JACKSON, Miss. (WLBT) – In the wake of the city’s 63rd homicide, Jackson Mayor Chokwe Antar Lumumba said the city and the community will have to implement alternative strategies to help address what he says is an “overburdened judicial system.”

Lumumba was asked about the latest homicide at his Monday press conference.

The mayor had called the meeting to discuss construction on a new fire station and to mark the Juneteenth celebration.

However, he could not avoid questions about the city’s homicide rate.

So far this year, 63 people have been killed, putting Jackson on tap to eclipse its deadliest year on record, 2020.

The mayor said part of the problem is an overburdened judicial system.
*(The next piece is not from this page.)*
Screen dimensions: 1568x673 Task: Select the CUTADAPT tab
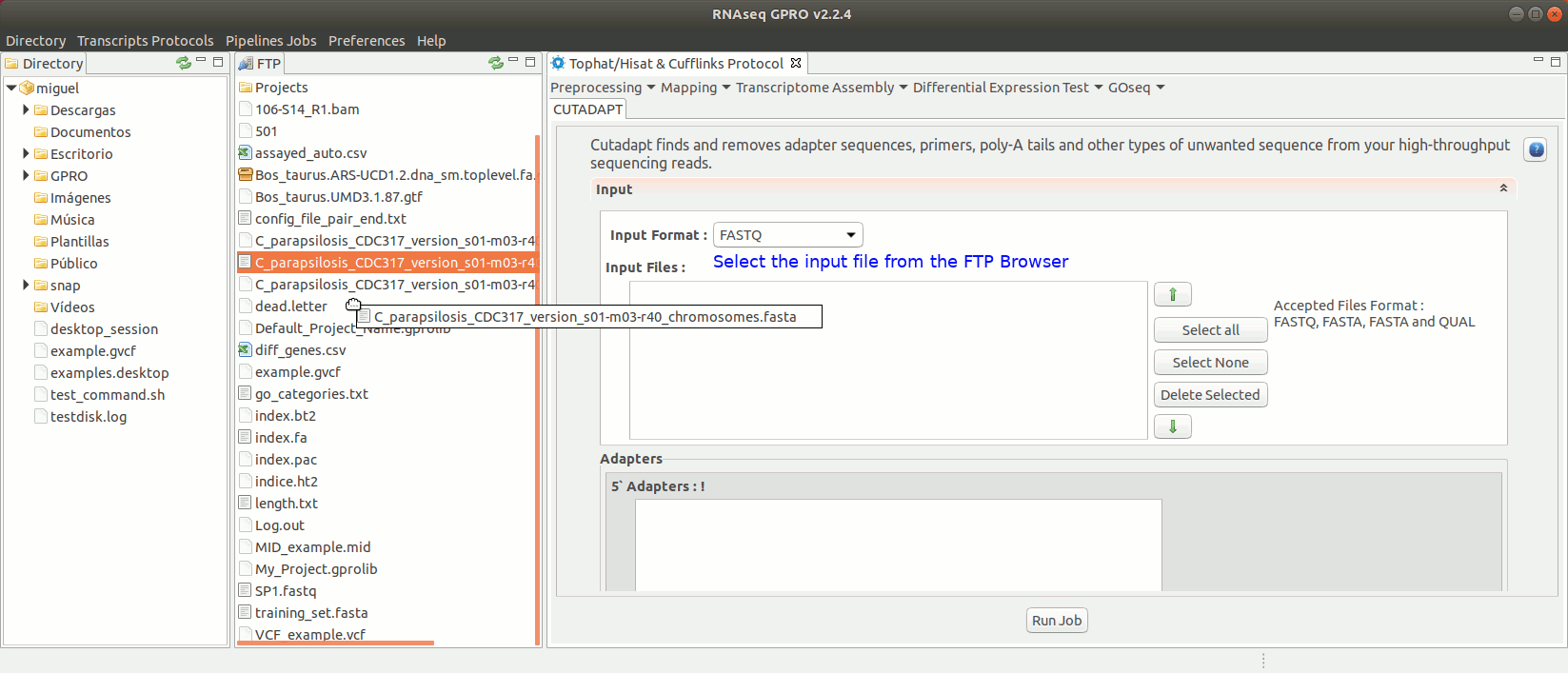pos(587,109)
“When the systems we depend on from the judicial standpoint aren’t serving us from the best of their abilities, then we have to incorporate some alternative strategies in order to help that,” he said.

The mayor said he’s been in talks with local businesses to help support programs to help get to the root problem of crime, such as youth engagement programs and workforce development programs.

“This is something that is bigger than us and without the support of the community, we won’t be able to mount an effort to bring (crime) down,” he said.

The news days after a WLBT investigation revealed that just two of the 119 individuals arrested for murder in Jackson in the last three years had gone to trial.

Meanwhile, Hinds County Senior Circuit Judge Tomie Green said the actual number of those arrested in connection with homicides currently awaiting trial is between 200 and 300.

As for the 119, she told 3 On Your Side that likely just the number of people awaiting trial who have not been released on bond.

Green said the county needs more judges to help push cases through the system. At the same time, she said the county is limited on the number of detainees it can hold, due to consent decree mandates at the Hinds County Detention Center.

Lumumba said addressing the judicial system, though, does not get to the heart of Jackson’s crime problem.

He points to the city’s efforts to support groups like Strong Arms of Jackson, a nonprofit dedicated to violence interruption, and Magnolia Mother’s Trust, which provides no-strings-attached monthly income to low-income Black mothers.

“You see communities in trauma, dealing with deep-seated issues,” he said. “We can’t be a snapshot in their lives. Their snapshot doesn’t represent the challenges and struggles they’re dealing with on a day-to-day basis.”